On Monday, December 26, 2022, data available on NSE shows that foreign institutional investors (FII) sold shares worth a net Rs 497.65 crore while domestic institutional investors (DII) bought shares worth a net Rs 1285.74 crore. FII sold shares worth a net of Rs 8,967.18 crore for the month of December up to that point, while DII purchased shares worth a net of Rs 20,382.42 crore. FIIs bought shares at a net of Rs 22,546.34 crore in November, while DIIs sold shares worth a net of Rs 6,301.32 crore.The domestic indices ended the previous session in the green, with the NSE Nifty 50 rising 207.80 points or 1.17% to 18,014.60 and the BSE Sensex rising 721.13 points or 1.20% to settle at 60,566.42.
Those who invest in a nation’s financial assets while not residing there are known as foreign institutional investors (FII) or foreign portfolio investors (FPI).In contrast, domestic institutional investors (DII) make investments in the nation in which they reside. Political and economic factors have an impact on both FIIs and DIIs’ investing decisions. Additionally, both domestic institutional investors (DIIs) and foreign institutional investors (FIIs) have the ability to influence net investment flows in the economy.
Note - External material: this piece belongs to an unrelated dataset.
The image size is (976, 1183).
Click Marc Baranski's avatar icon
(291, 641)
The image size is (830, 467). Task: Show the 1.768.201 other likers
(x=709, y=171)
“On December 26, Nifty reversed a three-day losing trend. Holidays in the majority of the world’s equities markets provided traders with an opportunity to boost stock values in India amidst low volumes. While cyclical companies smartly recovered, defensive stocks underperformed.
In a widely viewed speech on Monday, Bank of Japan Governor Haruhiko Kuroda stated that the Japanese central bank does not intend to change its long-standing monetary easing policy in order to deal with inflationary pressures on the third-largest economy in the world. In the near future, Nifty may now encounter resistance at 18127 and find support at 17899. As many participants are on year-end holidays, volumes may remain on the low side, according to Deepak Jasani, Head of Retail Research at HDFC Securities.